We like being able to relate. Even though astronomers realized long ago the universe centered around Earth (geo-centrism is so 1530) we still can’t help our fascination.  A search for “Earth-like planet” yields over 7 million results in Google, and over 2,000. You can’t help but see the “ME” in “MEarth,” a project run by Harvard professor David Charbonneau dedicated to finding planets around stars smaller than our sun (called “M dwarfs”). There’s something comforting about seeing our own reflection in the mirror.

There’s still a lot we don’t know. We don’t know if GJ667Cc has an atmosphere or even a solid surface.  GJ667Cc isn’t the only such planet–Gliese 581d, HD 85512b, and Kepler 22b –but it’s the closest. Astronomically speaking, that is. GJ667Cc is close,  but still 22 light-years away (If you were traveling to it, it’d take you over 25 years, and that’s provided you travel at 99% the speed of light). Even setting aside the problem of NASA’s budget (or lack there of), this isn’t going to happen.

But this fact doesn’t altogether limit what astronomers can do. Not to be thwarted, astronomers have gotten creative. We can tell what a planet is made up of by studying the light itself. Recent techniques look at the light to see signs of it being absorbed by chlorophyll (the pigment that allows for photosynthesis (Arnold, 2002), the other looks at the way light is reflected to detect the presence of proteins and amino acids essential for life as we know it.  (Sparks, 2009). Even if we can’t photograph these would-be Earths, we could detect photosynthesis or key organic molecules.

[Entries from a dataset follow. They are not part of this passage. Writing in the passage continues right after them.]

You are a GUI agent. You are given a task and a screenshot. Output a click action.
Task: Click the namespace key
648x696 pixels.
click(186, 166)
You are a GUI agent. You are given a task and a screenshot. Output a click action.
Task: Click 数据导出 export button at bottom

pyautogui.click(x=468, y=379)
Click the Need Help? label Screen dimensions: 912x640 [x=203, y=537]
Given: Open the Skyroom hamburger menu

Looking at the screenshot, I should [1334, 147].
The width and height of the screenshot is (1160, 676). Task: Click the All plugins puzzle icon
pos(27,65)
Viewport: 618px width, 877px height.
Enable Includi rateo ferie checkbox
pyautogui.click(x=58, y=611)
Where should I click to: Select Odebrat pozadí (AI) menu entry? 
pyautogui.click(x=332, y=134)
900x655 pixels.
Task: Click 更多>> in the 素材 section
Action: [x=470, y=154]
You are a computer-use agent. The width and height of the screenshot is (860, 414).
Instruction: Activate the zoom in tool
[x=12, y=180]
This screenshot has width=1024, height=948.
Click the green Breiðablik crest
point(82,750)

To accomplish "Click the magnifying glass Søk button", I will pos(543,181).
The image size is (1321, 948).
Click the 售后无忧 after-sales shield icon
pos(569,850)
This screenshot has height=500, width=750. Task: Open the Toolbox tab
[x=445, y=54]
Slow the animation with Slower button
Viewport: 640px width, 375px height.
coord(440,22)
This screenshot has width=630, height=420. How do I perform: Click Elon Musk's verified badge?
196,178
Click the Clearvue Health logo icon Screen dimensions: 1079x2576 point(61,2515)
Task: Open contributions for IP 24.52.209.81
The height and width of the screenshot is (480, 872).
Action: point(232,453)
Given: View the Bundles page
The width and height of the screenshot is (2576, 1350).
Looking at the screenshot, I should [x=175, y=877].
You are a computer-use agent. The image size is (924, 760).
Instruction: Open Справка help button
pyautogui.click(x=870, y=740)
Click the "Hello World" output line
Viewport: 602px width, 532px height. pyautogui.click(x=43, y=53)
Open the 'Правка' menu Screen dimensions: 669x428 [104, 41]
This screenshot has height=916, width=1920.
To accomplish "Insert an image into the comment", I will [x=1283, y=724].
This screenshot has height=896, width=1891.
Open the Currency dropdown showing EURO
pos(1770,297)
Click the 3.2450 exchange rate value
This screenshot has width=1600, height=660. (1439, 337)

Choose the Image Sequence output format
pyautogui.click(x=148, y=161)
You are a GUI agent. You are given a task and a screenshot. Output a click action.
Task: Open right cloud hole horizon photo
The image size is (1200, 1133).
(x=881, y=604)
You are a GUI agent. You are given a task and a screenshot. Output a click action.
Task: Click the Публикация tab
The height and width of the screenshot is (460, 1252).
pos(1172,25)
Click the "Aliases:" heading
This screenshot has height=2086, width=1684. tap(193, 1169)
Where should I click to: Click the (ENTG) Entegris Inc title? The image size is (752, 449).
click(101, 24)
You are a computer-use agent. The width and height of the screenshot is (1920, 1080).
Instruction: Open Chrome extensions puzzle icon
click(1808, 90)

The prospect of finding an Earth like ours is, however, more complicated. Two articles (Edmunds, 2010; Knauth, 2009) published in Nature argue that the types of plant life on Earth is unique, that, even given “tectonics, running water and the chemical cycles,” little difference give rise to difference of soils and the climate itself, which in turn, give rise to different sorts of life.

While it’s clear that that GJ667Cc or any other Earth-like world is like ours is naïve. Life (if it exists) out there might be unimaginable different from here.[4] We don’t know. But as scientists, we have to start with what we know, so we begin with what’s familiar.

Science pushes boundaries. It has a way of doing that that, getting personal, playing hard to get, acting clingy.  It’s not all smooth sailing. But, we’re going somewhere, not just with exoplanets, but certain subatomic particles, the human genome, medicine, invisibility cloaks[5], and levitating quantum disks[6]– as columnist for The Gazette, I’ll be analyzing what’s on the horizon for us and science. Stay tuned.

Out my window the sun is setting. Back to work.

[1]“Oh, is that what they’re calling it these days?”

[2] “…something something… Peter van de Kamp  (who is that?),..Pluto…not a planet (so sad!) … Young Exoplanet Transit (hmm… there’s indie band name potential)…”

[3] Wait wait wait, you say. Is my hypothetical existence on GJ even possible? Aren’t we assuming the initial conditions for this planet were the same as Earth? Would there even be a Swarthmore College on GJ677Cc? All excellent questions.

[4] Perhaps an uncomfortably familiar concept for Swatties thinking about life post-Swat.

[5] Yes, really. See

[6] REALLY really. See

Correction: A previous version of this article misprinted the column author’s name. The author of the column is Sierra Eckert, not Sahiba Gill.